Evolutionary Instance Selection With Multiple Partial Adaptive Classifiers for Domain Adaptation

Bach Hoai Nguyen, Bing Xue, Peter Andreae, Mengjie Zhang

Published: 01 Feb 2025, Last Modified: 07 Jan 2026IEEE Transactions on Evolutionary ComputationEveryoneRevisionsCC BY-SA 4.0
Abstract: Domain adaptation reuses the knowledge learned from an existing (source) domain to classify unlabeled data from another related (target) domain. However, the two domains have different data distributions. Common approaches to bridge the two distributions are selecting/reweighting instances, building domain-invariant feature subspaces, or directly building adaptive classifiers. Recent domain adaptation work has shown that combining the above first two approaches before applying the third approach achieves better performance than performing each approach individually. However, most existing instance selection approaches are based on a ranking mechanism, ignore interdependences between instances, and require a predefined number of selected instances. Furthermore, adaptive classifiers are sensitive to their parameters which are challenging to optimize due to the lack of target labeled instances.

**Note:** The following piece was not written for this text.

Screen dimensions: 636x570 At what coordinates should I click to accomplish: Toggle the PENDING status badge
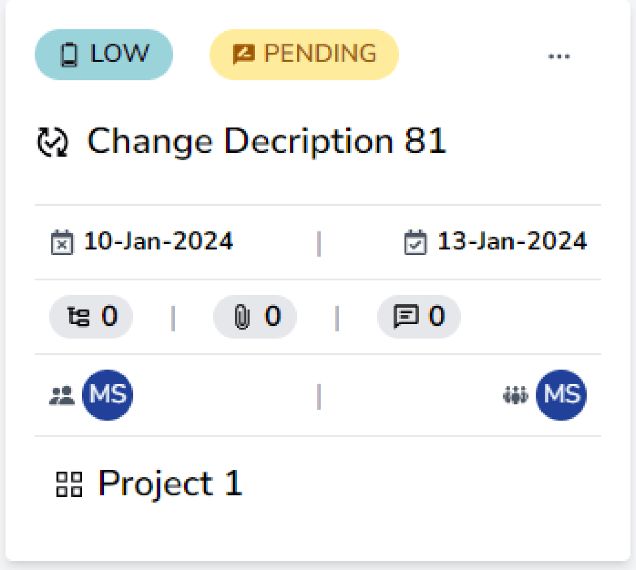(302, 53)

This article introduces a novel evolutionary instance selection approach for domain adaptation. We propose a compacted representation and an efficient fitness function for particle swarm optimization to automatically determine the number of selected instances while considering the interdependencies among instances. This article also proposes to use multiple partial classifiers to build a more reliable and robust adaptive classifier. The results show that evolutionary instance selection selects better instances than the ranking approach. In cooperation with multiple partial classifiers, the proposed algorithm achieves better performance than nine state-of-the-art and well-known domain adaptation approaches.